══ MATERIAL TO PROCESS

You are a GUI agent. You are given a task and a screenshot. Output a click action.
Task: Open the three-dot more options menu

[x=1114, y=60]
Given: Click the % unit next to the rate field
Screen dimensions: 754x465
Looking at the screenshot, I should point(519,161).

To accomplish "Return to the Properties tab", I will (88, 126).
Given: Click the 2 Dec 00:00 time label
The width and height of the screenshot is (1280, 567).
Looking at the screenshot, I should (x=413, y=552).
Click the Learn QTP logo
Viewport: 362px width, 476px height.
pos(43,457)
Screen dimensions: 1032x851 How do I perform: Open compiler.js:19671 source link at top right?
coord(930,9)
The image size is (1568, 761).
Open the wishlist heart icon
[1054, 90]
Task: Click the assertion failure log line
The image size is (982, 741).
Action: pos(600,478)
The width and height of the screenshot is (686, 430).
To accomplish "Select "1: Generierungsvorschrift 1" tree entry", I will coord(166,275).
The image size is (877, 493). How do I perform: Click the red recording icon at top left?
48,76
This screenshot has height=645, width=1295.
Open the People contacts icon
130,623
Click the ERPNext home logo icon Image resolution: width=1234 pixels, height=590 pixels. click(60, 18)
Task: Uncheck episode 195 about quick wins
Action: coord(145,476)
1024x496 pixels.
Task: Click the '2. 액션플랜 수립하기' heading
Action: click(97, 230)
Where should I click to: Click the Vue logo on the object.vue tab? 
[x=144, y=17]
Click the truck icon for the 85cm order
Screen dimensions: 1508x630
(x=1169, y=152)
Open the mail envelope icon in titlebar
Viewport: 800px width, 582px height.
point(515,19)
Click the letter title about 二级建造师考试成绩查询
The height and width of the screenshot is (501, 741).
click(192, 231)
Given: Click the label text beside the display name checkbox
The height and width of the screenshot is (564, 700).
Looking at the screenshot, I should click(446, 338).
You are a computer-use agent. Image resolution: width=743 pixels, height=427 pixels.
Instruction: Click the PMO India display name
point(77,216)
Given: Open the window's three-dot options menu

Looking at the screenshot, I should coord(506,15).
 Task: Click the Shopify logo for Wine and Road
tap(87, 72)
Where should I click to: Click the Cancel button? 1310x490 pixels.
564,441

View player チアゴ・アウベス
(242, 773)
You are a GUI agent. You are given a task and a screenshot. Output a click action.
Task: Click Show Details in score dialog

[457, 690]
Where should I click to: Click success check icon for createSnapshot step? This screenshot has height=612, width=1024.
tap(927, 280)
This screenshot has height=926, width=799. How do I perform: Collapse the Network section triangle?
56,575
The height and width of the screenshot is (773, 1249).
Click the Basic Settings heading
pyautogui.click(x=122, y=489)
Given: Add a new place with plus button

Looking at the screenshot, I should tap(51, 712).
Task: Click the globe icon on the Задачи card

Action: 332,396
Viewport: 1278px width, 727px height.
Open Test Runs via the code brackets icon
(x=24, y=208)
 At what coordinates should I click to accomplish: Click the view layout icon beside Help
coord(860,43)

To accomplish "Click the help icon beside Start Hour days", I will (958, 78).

════

- _AIM OF THE TASK_:
An exact copy of every record is required here.

- _SOLUTION TO THIS PROBLEM_:
You are a GUI agent. You are given a task and a screenshot. Output a click action.
Task: Open the three-dot more options menu

[x=1114, y=60]
Given: Click the % unit next to the rate field
Screen dimensions: 754x465
Looking at the screenshot, I should point(519,161).

To accomplish "Return to the Properties tab", I will (88, 126).
Given: Click the 2 Dec 00:00 time label
The width and height of the screenshot is (1280, 567).
Looking at the screenshot, I should (x=413, y=552).
Click the Learn QTP logo
Viewport: 362px width, 476px height.
pos(43,457)
Screen dimensions: 1032x851 How do I perform: Open compiler.js:19671 source link at top right?
coord(930,9)
The image size is (1568, 761).
Open the wishlist heart icon
[1054, 90]
Task: Click the assertion failure log line
The image size is (982, 741).
Action: pos(600,478)
The width and height of the screenshot is (686, 430).
To accomplish "Select "1: Generierungsvorschrift 1" tree entry", I will coord(166,275).
The image size is (877, 493). How do I perform: Click the red recording icon at top left?
48,76
This screenshot has height=645, width=1295.
Open the People contacts icon
130,623
Click the ERPNext home logo icon Image resolution: width=1234 pixels, height=590 pixels. click(60, 18)
Task: Uncheck episode 195 about quick wins
Action: coord(145,476)
1024x496 pixels.
Task: Click the '2. 액션플랜 수립하기' heading
Action: click(97, 230)
Where should I click to: Click the Vue logo on the object.vue tab? 
[x=144, y=17]
Click the truck icon for the 85cm order
Screen dimensions: 1508x630
(x=1169, y=152)
Open the mail envelope icon in titlebar
Viewport: 800px width, 582px height.
point(515,19)
Click the letter title about 二级建造师考试成绩查询
The height and width of the screenshot is (501, 741).
click(192, 231)
Given: Click the label text beside the display name checkbox
The height and width of the screenshot is (564, 700).
Looking at the screenshot, I should click(446, 338).
You are a computer-use agent. Image resolution: width=743 pixels, height=427 pixels.
Instruction: Click the PMO India display name
point(77,216)
Given: Open the window's three-dot options menu

Looking at the screenshot, I should coord(506,15).
 Task: Click the Shopify logo for Wine and Road
tap(87, 72)
Where should I click to: Click the Cancel button? 1310x490 pixels.
564,441

View player チアゴ・アウベス
(242, 773)
You are a GUI agent. You are given a task and a screenshot. Output a click action.
Task: Click Show Details in score dialog

[457, 690]
Where should I click to: Click success check icon for createSnapshot step? This screenshot has height=612, width=1024.
tap(927, 280)
This screenshot has height=926, width=799. How do I perform: Collapse the Network section triangle?
56,575
The height and width of the screenshot is (773, 1249).
Click the Basic Settings heading
pyautogui.click(x=122, y=489)
Given: Add a new place with plus button

Looking at the screenshot, I should tap(51, 712).
Task: Click the globe icon on the Задачи card

Action: 332,396
Viewport: 1278px width, 727px height.
Open Test Runs via the code brackets icon
(x=24, y=208)
 At what coordinates should I click to accomplish: Click the view layout icon beside Help
coord(860,43)

To accomplish "Click the help icon beside Start Hour days", I will (958, 78).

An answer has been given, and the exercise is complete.